String with variables

Define placeholders in the English source with double braces:

json
{
  "general": {
    "search": {
      "no_results_html": "Your search for \"{{ terms }}\" did not return results."
    }
  }
}

Pass the variable when rendering:

liquid
{{ 'general.search.no_results_html' | t: terms: search.terms }}

Plural strings

Shopify handles pluralization automatically. Define plural forms in the English source:

json
{
  "sections": {
    "header": {
      "cart_count": {
        "one": "{{ count }} item",
        "other": "{{ count }} items"
      }
    }
  }
}

Shopify selects the correct form based on the count variable:

liquid
{{ 'sections.header.cart_count' | t: count: cart.item_count }}

The translation pipeline automatically generates the correct plural forms for each target language per its CLDR rules. See Translation Pipeline for details on how plural categories vary by language.

Auditing for Hardcoded Text

If you have Liquid templates with English text that is not wrapped in translation filters, the audit mode will find them.

Running an audit

Use the /shopify-liquid-translator Claude Code skill:

/shopify-liquid-translator audit

This scans all .liquid files and reports hardcoded English strings with their locations. After you confirm the findings, it:

  1. Adds the new keys to en.default.json or en.default.schema.json as appropriate.
  2. Replaces hardcoded text in the templates with | t filter calls or t: prefix references.

After the audit

Run sync to translate the newly extracted strings:

bash
set -a && source .env && set +a
python3 scripts/translate-locales.py sync

Skipping files

To exclude a file from the audit, add this comment at the top:

liquid
{%- comment -%}theme-translator:skip{%- endcomment -%}

Regenerating a Corrupted Locale File

If a locale file has invalid JSON or incorrect translations, delete it and regenerate:

bash
# Delete the corrupted files
rm theme/locales/fr.json theme/locales/fr.schema.json

# Regenerate (sync detects missing files and translates everything)
set -a && source .env && set +a
python3 scripts/translate-locales.py fr

# Verify
python3 scripts/translate-locales.py check fr

To force a complete retranslation even if the files exist:

bash
set -a && source .env && set +a
python3 scripts/translate-locales.py full fr

CI Validation

Every pull request targeting main runs the i18n-check.yml workflow, which executes python3 scripts/translate-locales.py check.

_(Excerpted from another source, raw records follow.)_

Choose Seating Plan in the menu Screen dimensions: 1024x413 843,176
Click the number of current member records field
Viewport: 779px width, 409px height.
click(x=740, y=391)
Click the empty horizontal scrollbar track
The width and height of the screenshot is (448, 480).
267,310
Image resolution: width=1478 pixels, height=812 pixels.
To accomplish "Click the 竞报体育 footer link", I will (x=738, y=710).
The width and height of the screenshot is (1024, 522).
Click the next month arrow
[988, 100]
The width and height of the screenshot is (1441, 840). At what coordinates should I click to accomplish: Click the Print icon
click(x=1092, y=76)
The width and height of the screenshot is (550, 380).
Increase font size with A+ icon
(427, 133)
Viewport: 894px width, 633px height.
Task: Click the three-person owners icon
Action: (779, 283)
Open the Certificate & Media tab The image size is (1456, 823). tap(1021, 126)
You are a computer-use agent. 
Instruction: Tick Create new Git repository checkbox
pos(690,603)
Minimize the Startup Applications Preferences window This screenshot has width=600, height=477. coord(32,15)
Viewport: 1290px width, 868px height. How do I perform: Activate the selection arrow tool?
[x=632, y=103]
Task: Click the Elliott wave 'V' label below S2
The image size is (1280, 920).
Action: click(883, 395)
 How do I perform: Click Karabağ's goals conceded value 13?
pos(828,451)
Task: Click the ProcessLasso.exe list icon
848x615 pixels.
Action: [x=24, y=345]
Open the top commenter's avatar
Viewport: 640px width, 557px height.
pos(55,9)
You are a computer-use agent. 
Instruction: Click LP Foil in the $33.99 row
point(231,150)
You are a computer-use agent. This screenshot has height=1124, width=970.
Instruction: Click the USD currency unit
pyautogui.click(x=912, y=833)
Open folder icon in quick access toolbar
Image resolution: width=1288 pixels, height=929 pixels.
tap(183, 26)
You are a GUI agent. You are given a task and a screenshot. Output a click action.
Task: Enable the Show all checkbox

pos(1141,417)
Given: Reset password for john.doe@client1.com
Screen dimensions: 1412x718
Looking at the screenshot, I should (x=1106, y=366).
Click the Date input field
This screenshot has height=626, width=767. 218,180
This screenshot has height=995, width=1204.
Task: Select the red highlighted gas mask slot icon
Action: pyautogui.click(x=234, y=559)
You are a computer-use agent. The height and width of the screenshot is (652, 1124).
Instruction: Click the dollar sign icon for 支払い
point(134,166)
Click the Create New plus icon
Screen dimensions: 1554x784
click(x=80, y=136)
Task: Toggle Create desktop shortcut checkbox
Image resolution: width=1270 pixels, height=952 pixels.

This catches:

  • New English strings that have not been translated yet.
  • Keys removed from English but still present in locale files.
  • English values that changed without a corresponding translation update.

If the check fails, run sync locally to update translations before pushing:

bash
set -a && source .env && set +a
python3 scripts/translate-locales.py sync

Then commit the updated locale files and push. For full details on the CI pipeline, see CI/CD.